Con la muerte de Lacan, Élisabeth se pregunta: ¿cómo detener el silencio que viene de la palabra muerta, que no seguirá viva más que a través de la cita, en el mejor de los casos como inspiración, probablemente en su mayoría como glosa? ¿Cómo retener esa palabra en el horizonte de la vida cuando no se puede conjugar la idea de pensar en Jacques Lacan como un muerto? Quizá a modo de consuelo, al final de su Diario, la amiga escribe: “Tal vez en el crepúsculo de sus días descubra que sólo hay una cosa importante: amar y ser amado. O siempre lo supo, puesto que escribió acerca de la transferencia: el amor siempre es recíproco.”
Bibliografía
Agamben, G. (1995). Homo sacer. Madrid: Pre-textos.
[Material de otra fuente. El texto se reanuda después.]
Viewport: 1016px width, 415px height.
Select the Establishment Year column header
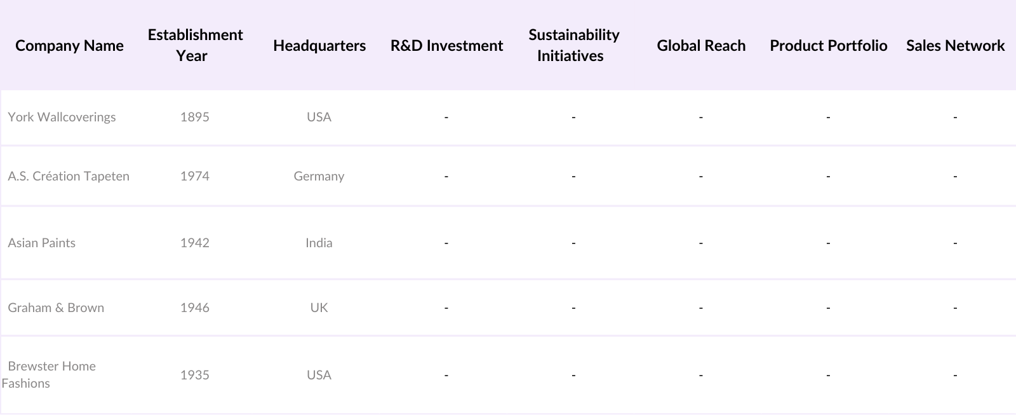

Allouch, J. (2009). “La princesse, le savant et l’ analyse”. París: EPEL.
Barthes, R. (1987a). “La espera”. En Fragmentos de un discurso amoroso. Buenos Aires: Paidós.
Barthes, R. (1987b). “Las salidas del texto”. En El susurro del lenguaje. Buenos Aires: Paidós.
Carotenuto, A. (1984). Diario de una secreta simetría. Sabina Spielrein entre Freud y Jung. Barcelona: Gedisa.
Catelli, N. (2007). En la era de la intimidad. Rosario: Beatriz Viterbo.
Doolittle, H. (2002). Tributo a Freud. Buenos Aires: Schapiro
Freud, S. y Bleuler, J. (1992). Estudios sobre la histeria (1893-1895). En Obras completas. Buenos Aires: Amorrortu, vol. II.
Geblesco, É. (2009). Un amor de transferencia. Diario de mi control con Lacan (1974-1981). Buenos Aires: El cuenco de Plata.
Lacan, J. (1987). “La significación del falo”. En Escritos 2. Buenos Aires: Siglo XXI.